● **Selected extract**:
Freeman withdrew her stepfather from Vitas’s care and said the company had behaved like a “used car salesman,” according to an internal Vitas memo submitted to the court. Todd’s health spiraled downward and he died three weeks later.
Vitas’s court filings denied Scopolamine caused his demise and said the drug is commonly given to hospice patients to keep them from choking on their saliva.
Vitas admitted Thelma Covington to hospice in November 2007, taking over her medical care at Willow Pass Healthcare Center in Concord, California. Her son, Robert Rogers, who had Covington’s power of attorney, said a Vitas salesperson called him and offered help so he wouldn’t have to be there so much.
Rogers said he didn’t know he was giving up rights to curative care when he signed his mother up for hospice, and wouldn’t have done so if he did. He said he “didn’t read the fine print” and gave his consent because he was told there would be more people looking after her, taking a load off him.
He described her as alert on his visits, doing crossword puzzles, discussing movies and enjoying the Kentucky Fried Chicken he brought her.
The Vitas admission assessment for Covington said she was terminally ill with “debility, unspecified” and had various other conditions, including dementia, congestive heart failure and diabetes. Two doctors certified that she had less than six months to live.
“She didn’t have no dementia,” Rogers said.
No one said anything about his mother’s life expectancy, according to Rogers, 75, a retired longshoreman and Covington’s only child. For 10 months, Medicare paid Vitas $199 a day to provide palliative care for her at Willow Pass, bills show.
On July 9, 2008, two months before her death, a Vitas doctor ordered a two-week cleansing and ointment treatment for an open wound on Covington’s toe, medical records show. The treatment was never carried out because the plan wasn’t placed in the “treatment administrative record” that the nursing home used to implement orders, according to a deposition by Jennifer Bernal, one of Covington’s Willow Pass nurses. She called it “a serious nursing error.”
Nevertheless, Vitas “discontinued” the toe treatment on July 28, according to notes written by one of its nurses, who added “course complete.”
Two days later, Covington was in agony from the wound; a Vitas nurse assessed her pain at level 10 on a 10-point severity index, records show. She was given morphine and a sedative.
On Aug. 25, a nursing home employee noted in a “skin condition report” that the toe was scabrous, swollen, contained pus and had developed black “eschar” -- dead tissue that’s a sign of gangrene. “Hospice notified,” the report said.
Vitas’s notes on the toe for Aug. 25 and Aug. 27 again said “interventions effective, continue plan.” On Sept. 5, a Vitas nurse described “soft black eschar” on the toe. By then, Covington was in such pain from the wound that she lay moaning, “Lo[r]d have mercy,” a Vitas nurse noted.
On the morning of Sept. 7, a Vitas nurse discovered the gangrene and maggots, conferred with a Vitas doctor, washed the toe and wrapped it in plastic, according to nursing notes.
Rogers said in his deposition that he learned of the maggots later that day from the emergency-room doctor.
When Covington regained consciousness, “I told her, ‘When you get better, I’m taking you home with me,” Rogers testified. She died two days later.
In its court filings, Vitas has yet to address all of Rogers’s neglect allegations.
“The purpose of hospice care is not curative care. It is comfort care,” it argued in an unsuccessful effort to dismiss some of his claims in March. “Accordingly, the fact that [Covington] had conditions which were not ‘cured’ or in fact worsened and she died is not unexpected or unanticipated in a hospice situation. It is not reckless elder abuse.”

● **Saved data records**:
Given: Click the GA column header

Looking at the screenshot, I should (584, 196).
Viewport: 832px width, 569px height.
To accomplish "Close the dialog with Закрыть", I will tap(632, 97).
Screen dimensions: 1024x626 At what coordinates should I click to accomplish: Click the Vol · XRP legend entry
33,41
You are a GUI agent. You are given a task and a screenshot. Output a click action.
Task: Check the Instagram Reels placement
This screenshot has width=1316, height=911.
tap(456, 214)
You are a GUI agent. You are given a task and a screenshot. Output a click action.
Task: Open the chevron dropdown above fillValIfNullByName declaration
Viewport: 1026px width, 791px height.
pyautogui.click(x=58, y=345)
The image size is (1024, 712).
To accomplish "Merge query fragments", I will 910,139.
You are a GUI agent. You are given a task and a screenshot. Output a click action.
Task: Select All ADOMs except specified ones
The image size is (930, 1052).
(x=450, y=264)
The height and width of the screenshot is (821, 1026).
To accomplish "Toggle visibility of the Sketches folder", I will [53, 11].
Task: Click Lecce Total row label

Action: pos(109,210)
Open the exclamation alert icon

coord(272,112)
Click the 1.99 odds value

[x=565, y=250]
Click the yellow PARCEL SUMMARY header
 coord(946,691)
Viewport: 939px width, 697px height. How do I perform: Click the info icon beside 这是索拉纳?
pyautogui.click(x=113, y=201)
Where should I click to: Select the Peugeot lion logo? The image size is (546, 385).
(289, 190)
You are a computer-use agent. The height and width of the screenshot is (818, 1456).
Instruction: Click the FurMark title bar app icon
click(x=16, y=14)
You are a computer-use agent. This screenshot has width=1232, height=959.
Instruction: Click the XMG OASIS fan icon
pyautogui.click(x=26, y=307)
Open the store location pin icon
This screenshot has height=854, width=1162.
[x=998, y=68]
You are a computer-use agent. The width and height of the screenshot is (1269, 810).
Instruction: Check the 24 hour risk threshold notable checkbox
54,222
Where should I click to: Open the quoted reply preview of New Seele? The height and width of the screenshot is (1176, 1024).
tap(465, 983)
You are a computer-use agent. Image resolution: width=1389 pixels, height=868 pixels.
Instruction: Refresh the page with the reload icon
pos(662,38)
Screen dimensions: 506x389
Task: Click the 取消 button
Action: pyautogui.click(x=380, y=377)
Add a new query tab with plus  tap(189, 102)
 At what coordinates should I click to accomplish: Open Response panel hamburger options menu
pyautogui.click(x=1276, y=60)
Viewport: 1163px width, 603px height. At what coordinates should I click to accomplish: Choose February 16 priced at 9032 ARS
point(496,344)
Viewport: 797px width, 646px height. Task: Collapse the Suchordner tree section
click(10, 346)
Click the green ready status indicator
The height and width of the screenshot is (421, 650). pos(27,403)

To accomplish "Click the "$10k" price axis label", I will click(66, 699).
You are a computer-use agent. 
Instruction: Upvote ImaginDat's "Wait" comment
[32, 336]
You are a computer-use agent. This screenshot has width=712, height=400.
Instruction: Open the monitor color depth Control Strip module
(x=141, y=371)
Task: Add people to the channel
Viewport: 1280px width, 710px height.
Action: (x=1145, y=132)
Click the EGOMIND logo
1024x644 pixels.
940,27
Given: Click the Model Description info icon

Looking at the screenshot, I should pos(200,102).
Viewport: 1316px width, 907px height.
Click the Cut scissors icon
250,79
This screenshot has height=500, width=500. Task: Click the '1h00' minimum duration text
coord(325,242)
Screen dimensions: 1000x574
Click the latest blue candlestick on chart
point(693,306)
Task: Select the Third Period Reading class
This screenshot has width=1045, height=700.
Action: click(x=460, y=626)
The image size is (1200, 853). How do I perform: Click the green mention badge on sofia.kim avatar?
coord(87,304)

● **Work task 1**: Transcribe the stretch of the hospice article from "Rogers said in" through "Rogers’s neglect allegations.".
● **Work task 2**: According to the hospice article, how much per day did Medicare pay Vitas to provide palliative care for Covington at Willow Pass?
● **Work task 3**: Translate this sentence from the hospice article into Spanish: "The Vitas admission assessment for Covington said she was terminally ill with “debility, unspecified” and had various other conditions, including dementia, congestive heart failure and diabetes."

● **Response 1**:
Rogers said in his deposition that he learned of the maggots later that day from the emergency-room doctor.
When Covington regained consciousness, “I told her, ‘When you get better, I’m taking you home with me,” Rogers testified. She died two days later.
In its court filings, Vitas has yet to address all of Rogers’s neglect allegations.

● **Response 2**: $199 a day

● **Response 3**: La evaluación de ingreso de Vitas para Covington indicaba que padecía una enfermedad terminal por «debilidad, no especificada» y que tenía otras diversas afecciones, entre ellas demencia, insuficiencia cardíaca congestiva y diabetes.